### PROBLEM STATEMENT
Would you write out, word for word, each line of the records below from the top through the one holding "Task: Select Connections Manager from menu"?

### Source data
——

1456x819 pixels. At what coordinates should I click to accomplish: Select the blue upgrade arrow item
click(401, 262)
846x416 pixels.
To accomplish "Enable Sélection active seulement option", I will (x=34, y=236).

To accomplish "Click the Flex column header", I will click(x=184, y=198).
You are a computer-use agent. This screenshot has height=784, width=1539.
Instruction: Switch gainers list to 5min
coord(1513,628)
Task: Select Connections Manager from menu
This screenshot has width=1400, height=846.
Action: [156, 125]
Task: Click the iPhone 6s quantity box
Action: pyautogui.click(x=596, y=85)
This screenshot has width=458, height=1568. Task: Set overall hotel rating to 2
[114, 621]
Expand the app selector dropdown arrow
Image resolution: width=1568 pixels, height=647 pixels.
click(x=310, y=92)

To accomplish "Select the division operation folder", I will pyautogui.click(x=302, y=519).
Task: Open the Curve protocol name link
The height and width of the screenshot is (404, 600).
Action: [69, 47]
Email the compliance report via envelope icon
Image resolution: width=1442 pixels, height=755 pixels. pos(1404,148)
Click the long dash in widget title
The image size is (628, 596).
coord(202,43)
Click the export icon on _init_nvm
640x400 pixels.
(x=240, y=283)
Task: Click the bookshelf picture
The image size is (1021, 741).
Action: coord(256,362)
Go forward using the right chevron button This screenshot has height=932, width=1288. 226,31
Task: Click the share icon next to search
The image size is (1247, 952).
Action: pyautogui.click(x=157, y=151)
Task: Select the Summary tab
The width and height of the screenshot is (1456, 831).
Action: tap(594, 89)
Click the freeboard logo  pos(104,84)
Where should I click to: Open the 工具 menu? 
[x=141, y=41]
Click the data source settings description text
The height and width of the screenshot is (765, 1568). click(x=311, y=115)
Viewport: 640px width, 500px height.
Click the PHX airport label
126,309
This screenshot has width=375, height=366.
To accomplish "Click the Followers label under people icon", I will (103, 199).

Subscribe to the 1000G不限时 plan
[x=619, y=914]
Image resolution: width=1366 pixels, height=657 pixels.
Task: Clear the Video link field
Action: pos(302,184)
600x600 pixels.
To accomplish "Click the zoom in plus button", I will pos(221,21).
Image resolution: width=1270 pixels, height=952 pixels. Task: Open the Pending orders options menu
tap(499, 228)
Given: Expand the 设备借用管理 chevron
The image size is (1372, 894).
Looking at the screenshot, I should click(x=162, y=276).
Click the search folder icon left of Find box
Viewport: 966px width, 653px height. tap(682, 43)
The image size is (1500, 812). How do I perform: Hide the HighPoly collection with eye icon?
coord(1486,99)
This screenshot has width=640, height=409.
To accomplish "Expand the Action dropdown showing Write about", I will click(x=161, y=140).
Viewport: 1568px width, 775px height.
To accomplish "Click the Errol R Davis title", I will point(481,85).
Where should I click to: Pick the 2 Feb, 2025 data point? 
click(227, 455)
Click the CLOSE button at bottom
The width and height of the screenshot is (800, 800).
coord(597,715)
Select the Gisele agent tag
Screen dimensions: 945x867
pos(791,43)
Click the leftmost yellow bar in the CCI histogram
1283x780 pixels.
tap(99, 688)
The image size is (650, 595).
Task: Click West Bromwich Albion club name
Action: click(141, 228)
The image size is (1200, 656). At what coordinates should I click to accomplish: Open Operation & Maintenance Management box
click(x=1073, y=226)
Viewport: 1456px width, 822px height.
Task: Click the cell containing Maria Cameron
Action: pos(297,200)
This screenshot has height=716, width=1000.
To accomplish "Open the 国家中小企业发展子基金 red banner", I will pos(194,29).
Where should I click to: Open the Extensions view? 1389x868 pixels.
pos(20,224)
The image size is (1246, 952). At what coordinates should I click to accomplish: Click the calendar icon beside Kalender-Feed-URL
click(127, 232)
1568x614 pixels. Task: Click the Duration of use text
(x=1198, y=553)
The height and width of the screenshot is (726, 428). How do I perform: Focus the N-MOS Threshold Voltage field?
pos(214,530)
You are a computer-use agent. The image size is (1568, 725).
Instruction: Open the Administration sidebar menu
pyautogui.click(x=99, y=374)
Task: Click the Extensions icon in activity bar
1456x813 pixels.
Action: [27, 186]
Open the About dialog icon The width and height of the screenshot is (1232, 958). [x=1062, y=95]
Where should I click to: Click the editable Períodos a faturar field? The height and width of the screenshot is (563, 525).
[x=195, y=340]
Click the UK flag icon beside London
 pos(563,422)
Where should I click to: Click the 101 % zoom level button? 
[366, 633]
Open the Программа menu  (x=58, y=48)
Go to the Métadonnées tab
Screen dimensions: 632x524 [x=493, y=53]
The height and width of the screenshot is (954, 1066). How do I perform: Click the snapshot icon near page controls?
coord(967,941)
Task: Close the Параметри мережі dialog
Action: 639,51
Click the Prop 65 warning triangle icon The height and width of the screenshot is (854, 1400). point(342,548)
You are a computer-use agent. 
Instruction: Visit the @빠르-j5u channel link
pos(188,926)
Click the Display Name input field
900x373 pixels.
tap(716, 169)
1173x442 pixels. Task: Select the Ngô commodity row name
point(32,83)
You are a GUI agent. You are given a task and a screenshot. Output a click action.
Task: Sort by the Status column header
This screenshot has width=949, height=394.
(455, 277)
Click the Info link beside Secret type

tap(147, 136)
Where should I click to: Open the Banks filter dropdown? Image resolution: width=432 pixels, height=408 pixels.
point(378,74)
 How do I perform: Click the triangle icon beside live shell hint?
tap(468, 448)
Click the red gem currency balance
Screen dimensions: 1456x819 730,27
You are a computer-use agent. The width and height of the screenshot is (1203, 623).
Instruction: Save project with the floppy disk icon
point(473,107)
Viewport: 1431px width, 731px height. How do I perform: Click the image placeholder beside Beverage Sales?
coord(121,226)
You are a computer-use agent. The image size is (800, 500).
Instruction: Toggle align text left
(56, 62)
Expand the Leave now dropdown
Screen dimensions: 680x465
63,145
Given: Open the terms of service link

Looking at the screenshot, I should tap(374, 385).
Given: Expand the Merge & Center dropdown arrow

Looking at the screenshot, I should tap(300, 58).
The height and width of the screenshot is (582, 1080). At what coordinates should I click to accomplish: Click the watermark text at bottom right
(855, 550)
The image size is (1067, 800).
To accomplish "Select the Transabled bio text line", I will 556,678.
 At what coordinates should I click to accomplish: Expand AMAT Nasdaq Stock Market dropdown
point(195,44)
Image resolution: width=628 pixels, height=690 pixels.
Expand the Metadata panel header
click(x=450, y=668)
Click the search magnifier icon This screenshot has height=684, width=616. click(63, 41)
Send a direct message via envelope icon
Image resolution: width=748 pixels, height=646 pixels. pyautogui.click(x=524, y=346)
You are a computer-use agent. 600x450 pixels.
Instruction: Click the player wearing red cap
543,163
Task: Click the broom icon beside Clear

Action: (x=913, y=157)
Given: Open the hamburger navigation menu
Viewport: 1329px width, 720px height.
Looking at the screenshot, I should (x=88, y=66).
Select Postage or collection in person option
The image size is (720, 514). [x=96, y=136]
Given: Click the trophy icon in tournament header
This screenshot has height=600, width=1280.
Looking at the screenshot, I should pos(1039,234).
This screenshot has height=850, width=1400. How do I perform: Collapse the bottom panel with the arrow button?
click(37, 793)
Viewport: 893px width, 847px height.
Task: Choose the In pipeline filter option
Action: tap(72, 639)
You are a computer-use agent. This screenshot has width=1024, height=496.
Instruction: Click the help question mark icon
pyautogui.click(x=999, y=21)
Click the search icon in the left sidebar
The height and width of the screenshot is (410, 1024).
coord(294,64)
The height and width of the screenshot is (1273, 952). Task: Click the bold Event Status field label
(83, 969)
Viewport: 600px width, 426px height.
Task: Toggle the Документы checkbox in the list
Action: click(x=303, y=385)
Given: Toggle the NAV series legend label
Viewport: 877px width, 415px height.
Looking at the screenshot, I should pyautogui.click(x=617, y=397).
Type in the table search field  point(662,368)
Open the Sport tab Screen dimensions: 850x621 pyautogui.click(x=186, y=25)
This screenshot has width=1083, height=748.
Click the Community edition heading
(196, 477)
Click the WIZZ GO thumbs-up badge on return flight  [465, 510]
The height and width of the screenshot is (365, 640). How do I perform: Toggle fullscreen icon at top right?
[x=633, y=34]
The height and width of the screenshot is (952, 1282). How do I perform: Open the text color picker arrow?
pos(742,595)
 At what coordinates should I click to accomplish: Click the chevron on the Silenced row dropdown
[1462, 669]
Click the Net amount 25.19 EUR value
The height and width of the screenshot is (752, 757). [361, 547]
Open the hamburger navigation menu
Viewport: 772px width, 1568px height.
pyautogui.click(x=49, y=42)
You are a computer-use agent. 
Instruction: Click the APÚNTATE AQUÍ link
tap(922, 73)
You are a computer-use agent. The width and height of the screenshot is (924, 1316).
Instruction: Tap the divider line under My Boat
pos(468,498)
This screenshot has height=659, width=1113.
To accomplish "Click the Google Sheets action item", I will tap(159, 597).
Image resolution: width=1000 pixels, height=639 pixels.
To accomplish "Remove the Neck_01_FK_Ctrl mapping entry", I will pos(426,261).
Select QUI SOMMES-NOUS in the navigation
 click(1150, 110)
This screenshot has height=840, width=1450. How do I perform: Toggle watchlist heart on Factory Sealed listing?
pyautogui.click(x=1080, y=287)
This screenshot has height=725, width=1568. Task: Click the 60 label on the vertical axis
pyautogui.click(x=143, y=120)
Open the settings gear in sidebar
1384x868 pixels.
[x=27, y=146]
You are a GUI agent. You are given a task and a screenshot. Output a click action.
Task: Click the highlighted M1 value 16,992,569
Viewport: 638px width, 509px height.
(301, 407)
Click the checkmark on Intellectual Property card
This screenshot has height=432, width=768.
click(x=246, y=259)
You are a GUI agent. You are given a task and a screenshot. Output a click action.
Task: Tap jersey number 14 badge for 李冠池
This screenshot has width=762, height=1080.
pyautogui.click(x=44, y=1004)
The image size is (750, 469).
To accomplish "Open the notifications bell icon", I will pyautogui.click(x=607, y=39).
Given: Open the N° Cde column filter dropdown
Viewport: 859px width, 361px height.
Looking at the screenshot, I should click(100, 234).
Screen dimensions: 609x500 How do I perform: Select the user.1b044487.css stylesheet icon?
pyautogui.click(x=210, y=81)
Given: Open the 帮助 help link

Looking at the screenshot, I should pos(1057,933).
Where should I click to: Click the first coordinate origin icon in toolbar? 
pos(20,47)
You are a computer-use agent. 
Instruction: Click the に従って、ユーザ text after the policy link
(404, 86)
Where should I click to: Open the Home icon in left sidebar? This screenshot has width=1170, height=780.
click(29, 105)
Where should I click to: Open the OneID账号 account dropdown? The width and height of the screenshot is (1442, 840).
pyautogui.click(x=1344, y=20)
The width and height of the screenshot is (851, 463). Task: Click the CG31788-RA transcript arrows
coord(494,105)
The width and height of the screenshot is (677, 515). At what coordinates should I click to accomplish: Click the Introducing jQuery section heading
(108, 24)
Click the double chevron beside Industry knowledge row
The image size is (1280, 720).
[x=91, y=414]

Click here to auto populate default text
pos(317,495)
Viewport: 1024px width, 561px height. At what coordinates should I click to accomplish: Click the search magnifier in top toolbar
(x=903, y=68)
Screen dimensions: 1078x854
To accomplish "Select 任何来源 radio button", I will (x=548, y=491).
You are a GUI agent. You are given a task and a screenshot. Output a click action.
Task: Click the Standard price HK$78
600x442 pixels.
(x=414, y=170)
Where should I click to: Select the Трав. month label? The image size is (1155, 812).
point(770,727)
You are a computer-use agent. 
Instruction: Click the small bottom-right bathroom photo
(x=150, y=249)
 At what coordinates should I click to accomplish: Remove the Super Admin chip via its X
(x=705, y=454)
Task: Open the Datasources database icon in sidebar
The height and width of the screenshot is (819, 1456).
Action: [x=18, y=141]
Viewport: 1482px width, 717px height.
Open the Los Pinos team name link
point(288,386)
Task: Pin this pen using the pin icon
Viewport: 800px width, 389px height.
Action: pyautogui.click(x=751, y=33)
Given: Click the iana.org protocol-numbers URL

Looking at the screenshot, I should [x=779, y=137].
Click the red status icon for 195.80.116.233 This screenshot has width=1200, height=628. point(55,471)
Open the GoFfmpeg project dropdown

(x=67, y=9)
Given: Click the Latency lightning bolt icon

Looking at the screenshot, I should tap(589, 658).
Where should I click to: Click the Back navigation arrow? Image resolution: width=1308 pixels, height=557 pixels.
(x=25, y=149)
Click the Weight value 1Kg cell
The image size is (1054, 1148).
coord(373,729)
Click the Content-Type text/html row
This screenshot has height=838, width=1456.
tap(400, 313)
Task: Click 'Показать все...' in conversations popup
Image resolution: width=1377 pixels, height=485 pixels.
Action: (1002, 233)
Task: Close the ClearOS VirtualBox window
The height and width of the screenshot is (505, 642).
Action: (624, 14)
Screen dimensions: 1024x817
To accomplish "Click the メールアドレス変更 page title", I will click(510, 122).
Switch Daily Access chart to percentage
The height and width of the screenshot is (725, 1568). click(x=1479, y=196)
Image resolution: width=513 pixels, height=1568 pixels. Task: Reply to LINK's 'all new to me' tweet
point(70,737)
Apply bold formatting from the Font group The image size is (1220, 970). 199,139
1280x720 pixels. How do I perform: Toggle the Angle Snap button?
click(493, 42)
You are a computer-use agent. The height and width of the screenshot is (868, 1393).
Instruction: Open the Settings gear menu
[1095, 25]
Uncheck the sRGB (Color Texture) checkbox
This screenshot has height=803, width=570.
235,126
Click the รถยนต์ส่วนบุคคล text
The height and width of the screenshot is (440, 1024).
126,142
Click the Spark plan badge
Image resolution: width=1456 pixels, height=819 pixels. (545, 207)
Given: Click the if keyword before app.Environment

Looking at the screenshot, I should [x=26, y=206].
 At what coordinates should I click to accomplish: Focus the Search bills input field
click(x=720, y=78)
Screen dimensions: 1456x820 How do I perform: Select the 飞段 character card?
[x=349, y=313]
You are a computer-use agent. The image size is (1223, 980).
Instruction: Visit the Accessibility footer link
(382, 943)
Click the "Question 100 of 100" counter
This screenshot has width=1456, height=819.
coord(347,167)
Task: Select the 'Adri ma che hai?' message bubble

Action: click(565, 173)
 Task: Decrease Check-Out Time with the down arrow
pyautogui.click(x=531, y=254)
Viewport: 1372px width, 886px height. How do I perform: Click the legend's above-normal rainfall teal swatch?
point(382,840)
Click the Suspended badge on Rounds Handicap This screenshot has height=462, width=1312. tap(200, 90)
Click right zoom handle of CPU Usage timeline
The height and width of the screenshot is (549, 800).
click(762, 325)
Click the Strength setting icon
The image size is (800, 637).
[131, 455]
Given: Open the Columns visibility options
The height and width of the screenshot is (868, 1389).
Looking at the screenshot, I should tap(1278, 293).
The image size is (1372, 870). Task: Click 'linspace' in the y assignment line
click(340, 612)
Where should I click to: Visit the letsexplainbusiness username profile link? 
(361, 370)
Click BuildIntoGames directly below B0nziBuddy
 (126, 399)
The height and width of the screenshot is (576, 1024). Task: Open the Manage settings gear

——

### SOLUTION TO THE EXERCISE
1456x819 pixels. At what coordinates should I click to accomplish: Select the blue upgrade arrow item
click(401, 262)
846x416 pixels.
To accomplish "Enable Sélection active seulement option", I will (x=34, y=236).

To accomplish "Click the Flex column header", I will click(x=184, y=198).
You are a computer-use agent. This screenshot has height=784, width=1539.
Instruction: Switch gainers list to 5min
coord(1513,628)
Task: Select Connections Manager from menu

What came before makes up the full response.